The battle of the Ourcq River, 5-9 September 1914 (First World War) was part of the wider First Battle of the Marne. The German 1st Army, under von Kluck, made up the right wing of the great German advance into France. By the start of September it was moving south, just to the east of Paris, as part of the German advance that threatened to envelope the French armies to the east. However, a gap was beginning to develop between the 1st and 2nd Armies. This gap would be the target of the great Allied counterattack on the Marne and the threat it posed to the German 2nd Army would play a major part in the German decision to retreat.

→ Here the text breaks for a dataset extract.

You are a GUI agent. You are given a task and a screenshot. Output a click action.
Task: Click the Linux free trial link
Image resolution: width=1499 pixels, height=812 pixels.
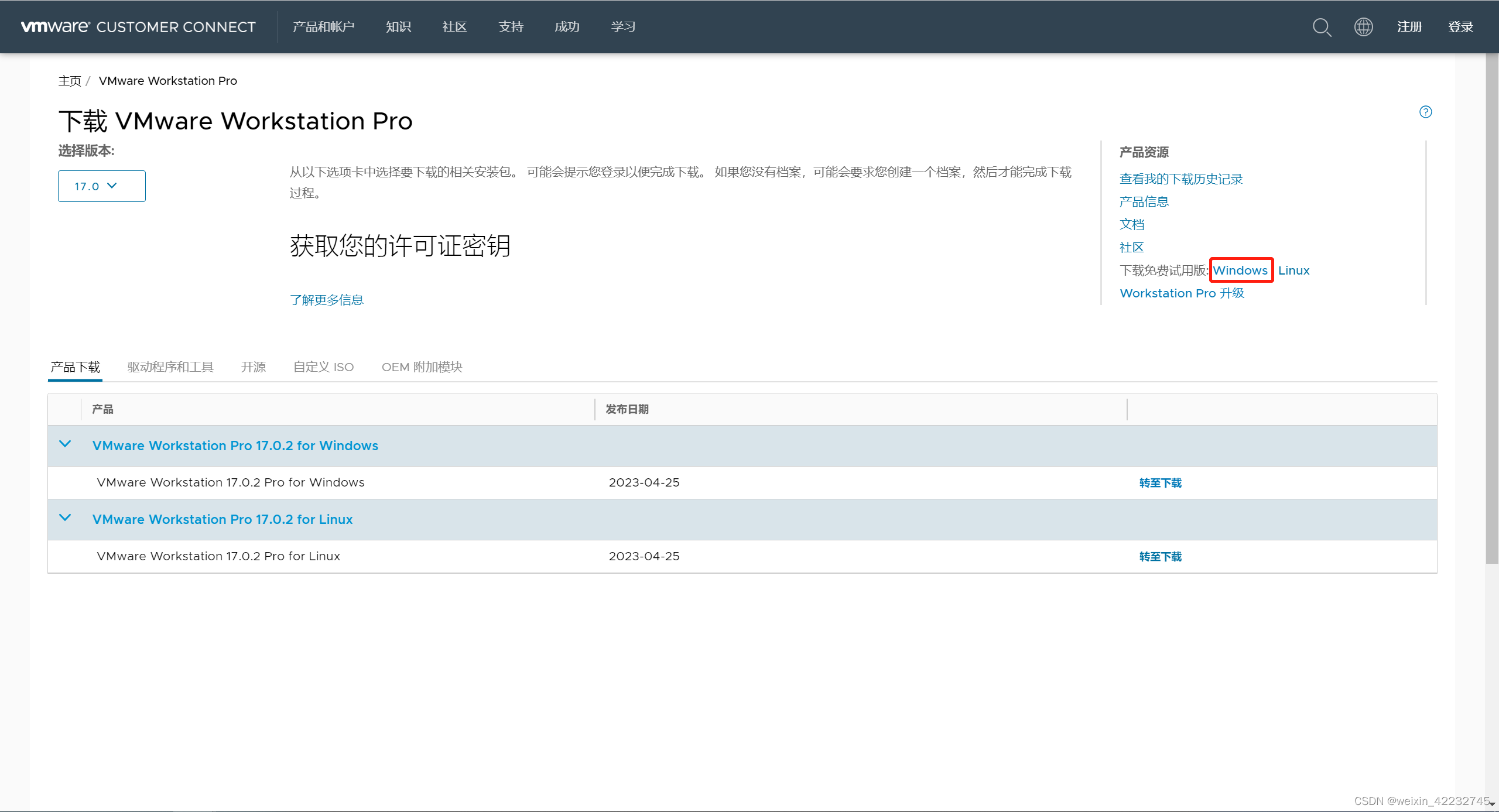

The extreme right flank of the German advance was protected by the German IV Reserve Corps under General von Gronau. The French command-in-chief, General Joffre, planned to concentrate against the 1st army. Part of that plan would involve an attack by the French 6th Army under General Maunoury, with support from General Gallieni, the military governor of Paris, against the exposed flank of von Kluck’s 1st army.
The battle of the Ourcq did not go entirely to plan. Von Gronau detected the French advance on 5 September, and launched a counterattack that delayed the French attack and allowed von Kluck to move his II Corps north west, from its position south of the Marne to one west of the Ourcq. Over the next three days the rest of the 1st Army would follow. The French were now attacked a major German formation and not the reserve corps they had expected to be facing. Maunoury’s Sixth Army found itself outnumbered and in danger of being enveloped. It was this battle that saw the famous incident in which reinforcements were rushed to the front from Paris in taxi cabs.
By the end of 8 September, von Kluck was ready to launch his own counterattack on his right flank. An initial attack by the IX Corps under General von Quast achieved some local success and even appeared to threaten Paris. However, the situation further along the German line was not so promising. As von Kluck had moved west onto the Ourcq, the gap between the 1st and 2nd armies was forty miles wide. Allied troops, amongst the BEF, were advancing into the gap.
The commander of the 2nd army, General von Bülow, felt that his position was dangerously exposed. On 8 September Moltke dispatched a staff officer, Lieutenant-Colonel Richard Hentsch, to investigate the real situation at the front. He had agreed with von Bülow’s views, and recommended a withdrawal back behind the Marne. On 9 September, von Bülow learnt that four enemy columns were marching through the gap toward the Marne and decided to order a retreat. Once the 2nd army was on the move, von Kluck had no choice but to follow. Over the next five days the Germans pulled back from the Marne to the Aisne.
The fighting on the Ourcq had failed to achieve its initial objective, to outflank the German 1st Army, but by drawing von Kluck north west when he should have been moving south it helped to create the fatal gap in the German line that helped create the miracle of the Marne.